## GOAL OF THE EXERCISE
What you return must be exactly the lines running from the one with "Instruction: Open the UAH currency dropdown" to the end of the data below, inclusive, and nothing more.

## INPUT
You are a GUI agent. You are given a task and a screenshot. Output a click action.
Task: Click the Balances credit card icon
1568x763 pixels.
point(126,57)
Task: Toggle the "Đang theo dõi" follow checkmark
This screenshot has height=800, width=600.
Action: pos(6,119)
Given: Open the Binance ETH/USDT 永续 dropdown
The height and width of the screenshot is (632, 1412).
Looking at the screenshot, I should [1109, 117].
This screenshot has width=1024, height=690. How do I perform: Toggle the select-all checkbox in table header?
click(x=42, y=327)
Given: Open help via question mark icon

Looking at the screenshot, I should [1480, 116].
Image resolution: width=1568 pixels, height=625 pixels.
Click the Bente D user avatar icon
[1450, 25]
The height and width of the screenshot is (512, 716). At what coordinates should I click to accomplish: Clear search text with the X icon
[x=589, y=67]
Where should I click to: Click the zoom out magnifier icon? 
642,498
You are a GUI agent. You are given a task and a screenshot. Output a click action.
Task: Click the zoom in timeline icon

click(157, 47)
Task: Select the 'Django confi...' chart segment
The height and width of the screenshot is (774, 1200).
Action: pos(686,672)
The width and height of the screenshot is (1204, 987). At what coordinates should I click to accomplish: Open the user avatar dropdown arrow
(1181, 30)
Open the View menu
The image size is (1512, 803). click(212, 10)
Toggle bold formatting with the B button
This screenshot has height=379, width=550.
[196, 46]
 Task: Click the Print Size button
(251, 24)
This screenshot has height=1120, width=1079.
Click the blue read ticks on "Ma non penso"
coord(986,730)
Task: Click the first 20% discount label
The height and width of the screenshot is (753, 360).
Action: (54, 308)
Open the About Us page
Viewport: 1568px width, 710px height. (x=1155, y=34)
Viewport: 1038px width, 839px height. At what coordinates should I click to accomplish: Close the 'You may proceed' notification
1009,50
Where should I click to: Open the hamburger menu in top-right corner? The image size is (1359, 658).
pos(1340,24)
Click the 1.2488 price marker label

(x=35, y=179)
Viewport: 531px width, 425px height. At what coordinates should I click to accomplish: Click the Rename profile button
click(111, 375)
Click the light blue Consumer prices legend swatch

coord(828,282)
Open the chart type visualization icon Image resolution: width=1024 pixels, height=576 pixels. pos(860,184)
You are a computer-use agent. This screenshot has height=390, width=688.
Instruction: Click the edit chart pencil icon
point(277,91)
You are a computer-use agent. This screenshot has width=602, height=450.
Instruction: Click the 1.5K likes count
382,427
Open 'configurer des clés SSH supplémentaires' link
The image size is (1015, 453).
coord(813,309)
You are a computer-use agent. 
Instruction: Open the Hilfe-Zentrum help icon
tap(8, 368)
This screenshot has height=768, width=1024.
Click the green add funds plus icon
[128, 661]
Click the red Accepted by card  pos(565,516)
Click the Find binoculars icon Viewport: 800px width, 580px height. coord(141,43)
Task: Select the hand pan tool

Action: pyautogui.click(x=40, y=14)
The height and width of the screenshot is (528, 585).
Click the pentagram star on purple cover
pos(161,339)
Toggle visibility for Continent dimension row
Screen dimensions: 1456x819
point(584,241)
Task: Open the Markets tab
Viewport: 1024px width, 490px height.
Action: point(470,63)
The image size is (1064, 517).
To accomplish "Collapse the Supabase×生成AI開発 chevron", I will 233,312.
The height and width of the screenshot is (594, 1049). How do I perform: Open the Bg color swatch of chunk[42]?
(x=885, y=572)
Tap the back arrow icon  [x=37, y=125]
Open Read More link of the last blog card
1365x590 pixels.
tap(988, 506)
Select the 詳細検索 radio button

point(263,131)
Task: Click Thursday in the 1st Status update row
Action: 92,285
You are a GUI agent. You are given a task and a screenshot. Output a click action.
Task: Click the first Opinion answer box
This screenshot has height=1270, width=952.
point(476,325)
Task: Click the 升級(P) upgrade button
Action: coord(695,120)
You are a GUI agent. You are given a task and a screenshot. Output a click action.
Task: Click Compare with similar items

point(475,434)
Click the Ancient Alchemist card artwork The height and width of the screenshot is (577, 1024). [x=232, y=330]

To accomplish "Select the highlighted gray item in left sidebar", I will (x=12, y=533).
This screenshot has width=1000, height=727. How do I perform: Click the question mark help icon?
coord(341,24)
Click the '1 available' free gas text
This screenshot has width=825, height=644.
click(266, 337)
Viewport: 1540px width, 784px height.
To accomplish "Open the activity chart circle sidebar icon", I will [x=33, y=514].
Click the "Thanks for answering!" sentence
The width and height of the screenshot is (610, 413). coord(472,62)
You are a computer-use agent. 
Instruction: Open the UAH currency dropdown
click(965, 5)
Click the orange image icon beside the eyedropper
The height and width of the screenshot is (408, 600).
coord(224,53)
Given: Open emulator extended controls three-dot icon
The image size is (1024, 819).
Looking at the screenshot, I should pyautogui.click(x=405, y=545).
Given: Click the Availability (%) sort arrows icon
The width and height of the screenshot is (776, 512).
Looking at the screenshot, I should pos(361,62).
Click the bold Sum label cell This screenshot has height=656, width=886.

## SOLUTION FOR THIS PROBLEM
Instruction: Open the UAH currency dropdown
click(965, 5)
Click the orange image icon beside the eyedropper
The height and width of the screenshot is (408, 600).
coord(224,53)
Given: Open emulator extended controls three-dot icon
The image size is (1024, 819).
Looking at the screenshot, I should pyautogui.click(x=405, y=545).
Given: Click the Availability (%) sort arrows icon
The width and height of the screenshot is (776, 512).
Looking at the screenshot, I should pos(361,62).
Click the bold Sum label cell This screenshot has height=656, width=886.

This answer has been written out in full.